Но Марфа была права, и возражать ей в таком деле было бы и подло, и глупо. Люди потеряли своих. Детей потеряли. А священника в деревне восемь лет не было…
Евстахий перестал жевать и вскинул брови.
— А ваш-то батюшка где? — спросил он. — Я-то ещё удивился, что меня встречать не вышел.
Ерофеич, стоявший у печи, зыркнул на Марфу — быстро, с выражением «ну вот, доболталась», — и ответил:
— Так наш священник уж сколько лет как преставился, отче. А нового так и не прислали. Кто ж в нашу глушь по доброй воле поедет? Отец Никодим у нас служил. Слыхали, может, про такого?
Евстахий усмехнулся.
— Слыхал, как не слыхать. Тот ещё пройдоха был, царствие ему небесное…
Из сеней донеслось возмущённое кряканье.

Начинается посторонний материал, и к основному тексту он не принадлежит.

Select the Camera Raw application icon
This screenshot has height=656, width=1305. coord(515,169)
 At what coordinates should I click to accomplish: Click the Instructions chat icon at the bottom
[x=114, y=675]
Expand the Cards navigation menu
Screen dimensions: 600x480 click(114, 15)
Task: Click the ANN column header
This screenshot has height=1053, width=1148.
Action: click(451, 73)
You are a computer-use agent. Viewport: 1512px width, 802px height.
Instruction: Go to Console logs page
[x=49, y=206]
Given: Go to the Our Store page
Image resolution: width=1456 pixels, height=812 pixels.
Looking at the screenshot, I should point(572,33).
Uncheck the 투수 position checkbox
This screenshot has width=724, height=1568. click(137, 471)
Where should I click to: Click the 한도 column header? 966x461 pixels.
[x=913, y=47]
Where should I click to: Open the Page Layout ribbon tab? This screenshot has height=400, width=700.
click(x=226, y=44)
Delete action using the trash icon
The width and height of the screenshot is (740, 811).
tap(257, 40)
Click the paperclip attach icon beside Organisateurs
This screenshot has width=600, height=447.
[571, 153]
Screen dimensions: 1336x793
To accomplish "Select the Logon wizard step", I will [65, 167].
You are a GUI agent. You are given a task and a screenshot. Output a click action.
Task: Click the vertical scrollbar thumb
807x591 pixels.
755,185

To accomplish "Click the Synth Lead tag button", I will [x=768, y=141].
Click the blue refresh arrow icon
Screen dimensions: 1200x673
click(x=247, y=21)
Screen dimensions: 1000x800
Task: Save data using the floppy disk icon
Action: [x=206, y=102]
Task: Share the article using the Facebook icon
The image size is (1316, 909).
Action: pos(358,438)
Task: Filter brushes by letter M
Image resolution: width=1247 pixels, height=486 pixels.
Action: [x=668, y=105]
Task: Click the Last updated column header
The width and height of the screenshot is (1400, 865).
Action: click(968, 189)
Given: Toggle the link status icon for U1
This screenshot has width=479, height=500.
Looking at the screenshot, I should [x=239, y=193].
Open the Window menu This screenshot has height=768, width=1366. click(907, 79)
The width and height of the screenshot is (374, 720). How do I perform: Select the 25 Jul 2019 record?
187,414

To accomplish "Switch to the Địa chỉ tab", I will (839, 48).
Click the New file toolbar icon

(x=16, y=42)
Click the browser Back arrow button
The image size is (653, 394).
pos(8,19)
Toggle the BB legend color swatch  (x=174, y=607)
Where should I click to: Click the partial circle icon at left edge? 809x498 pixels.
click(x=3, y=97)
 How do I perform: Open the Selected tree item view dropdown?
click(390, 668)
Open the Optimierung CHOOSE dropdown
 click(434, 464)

Я незаметно покосился на дверь — и, кажется, различил в полумраке сеней контур полупрозрачной фигуры в рясе.
— … но служил достойно, ничего не могу сказать, — продолжал Евстахий, невозмутимо жуя. — А то, что зелёный змий его мучил — так то испытание, верно, господом нашим отпущенное. Не каждый его выдержит, а значит, не нам и судить.
В сенях забормотали. Ещё более возмущённо, хотя слов было не разобрать. Евстахий тоже прислушался — или мне показалось? — и повернулся к Марфе.
— Отслужу, дочь моя. Как не отслужить? Заутреню поздно уже, а вот обедню — можно. Часовенка-то у вас в порядке?
— В порядке, отче! — закивала Марфа. — Мы её в чистоте содержим, хоть и без батюшки…
— Ну вот и славно.
Евстахий повернулся к Щукину, который уже встал было из-за стола.
— Задержаться придётся, Антон Владимирович. Уж не обессудьте. Дело божье — дело небыстрое.
Щукин поморщился, но возразить попу не посмел. Сел обратно, и по лицу его было видно, что лишние несколько часов в Малом Днище, да ещё и с похмелья — это не совсем то, о чём он мечтал.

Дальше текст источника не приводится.